> _THE TASK_
Return the line containing "Where should I click to: Open" and every line beneath it through the end of the entries below, unchanged. Pictures stay out.

======== RECORDS SHOWN ========

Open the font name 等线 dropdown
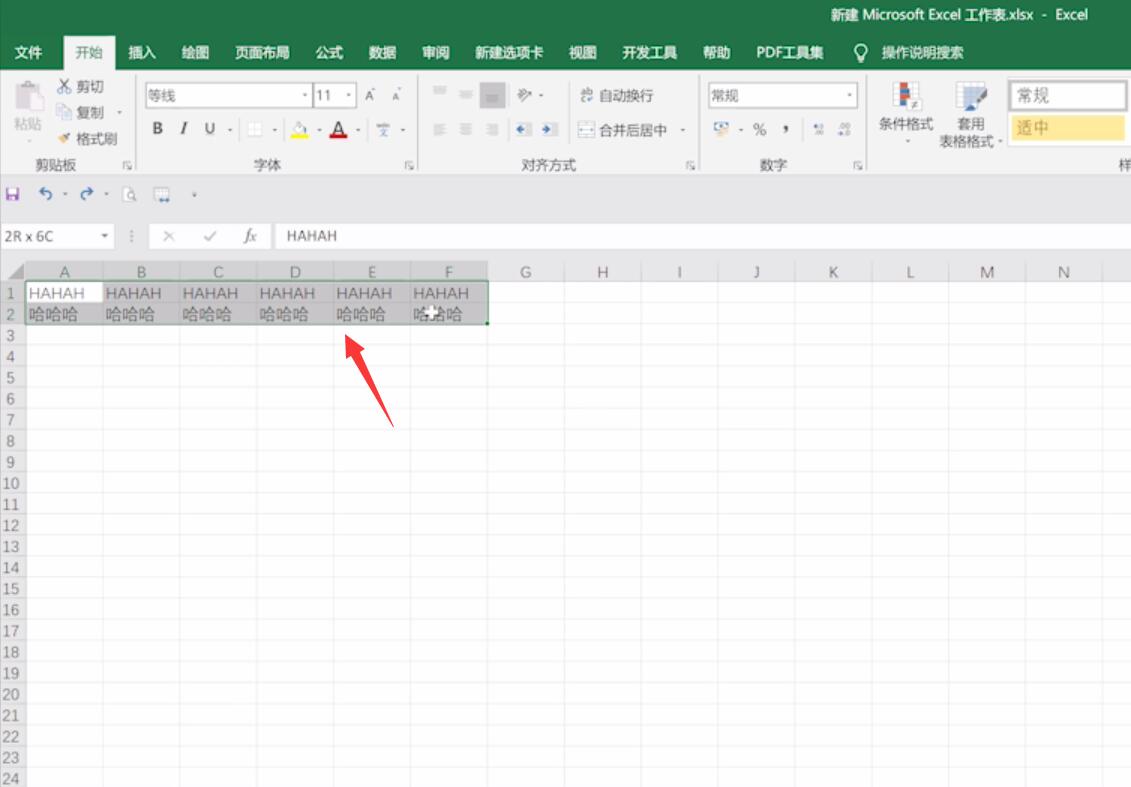pos(305,96)
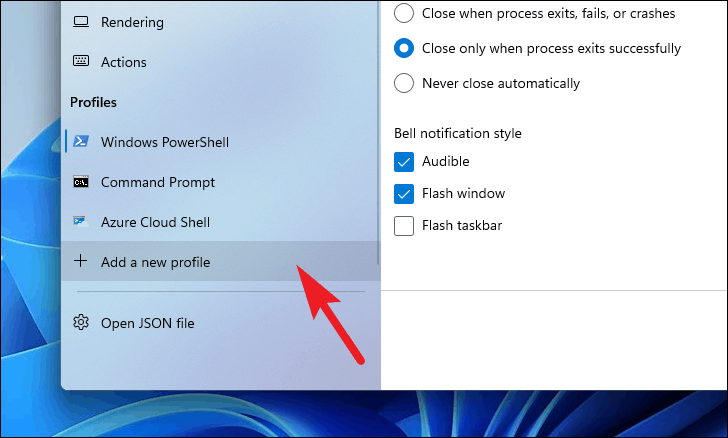Click the Rendering monitor icon
This screenshot has height=438, width=728.
pos(81,22)
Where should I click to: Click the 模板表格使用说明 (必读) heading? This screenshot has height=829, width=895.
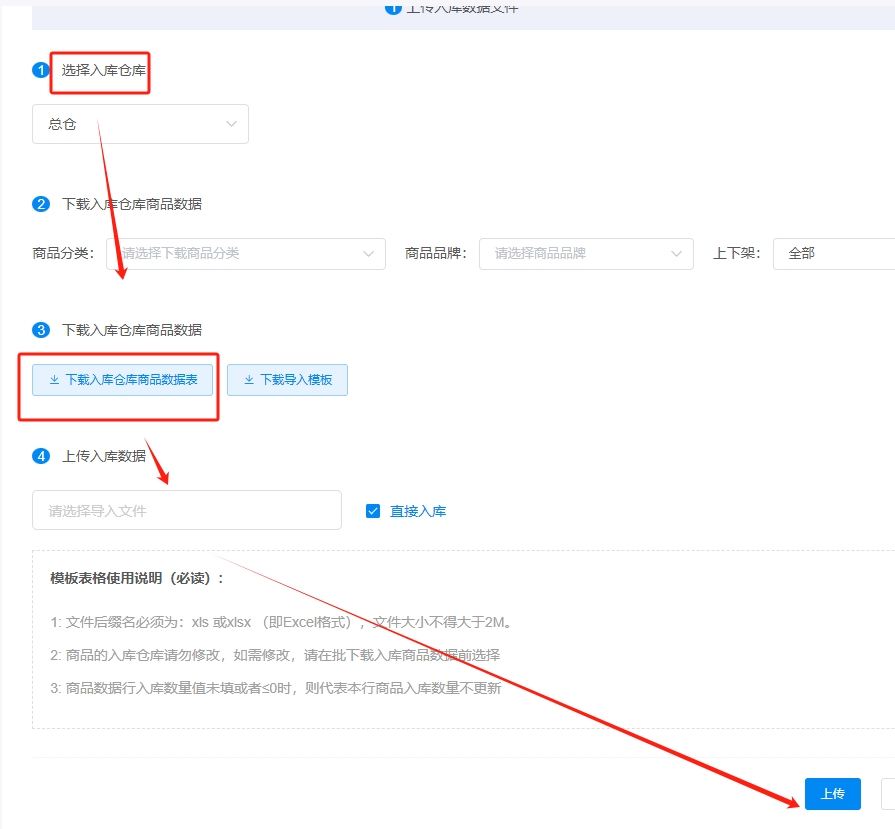(138, 579)
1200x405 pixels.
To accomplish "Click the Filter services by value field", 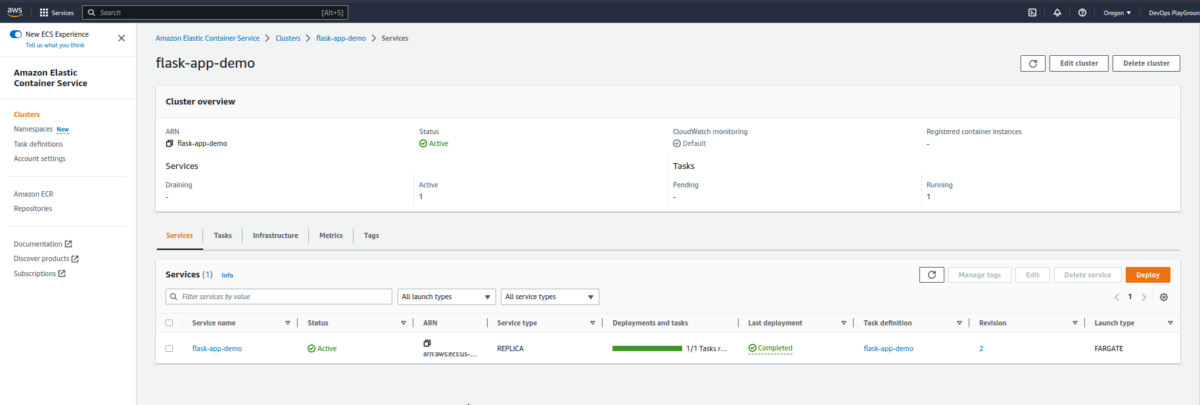I will (x=279, y=297).
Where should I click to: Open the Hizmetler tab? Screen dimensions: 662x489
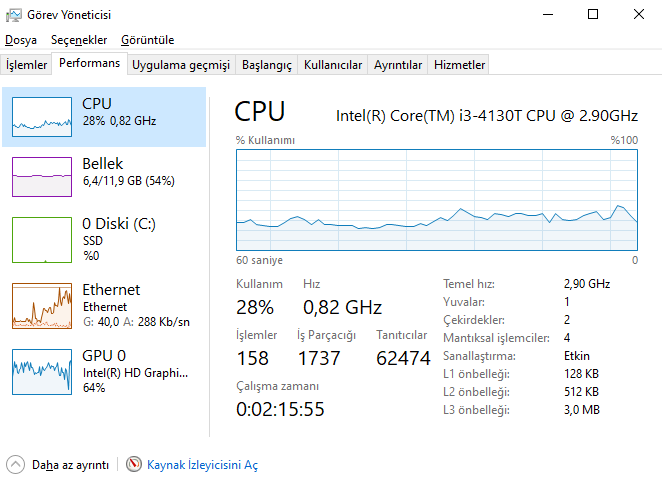pos(459,65)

========

> _WRITTEN REPLY_
Where should I click to: Open the Hizmetler tab? Screen dimensions: 662x489
pos(459,65)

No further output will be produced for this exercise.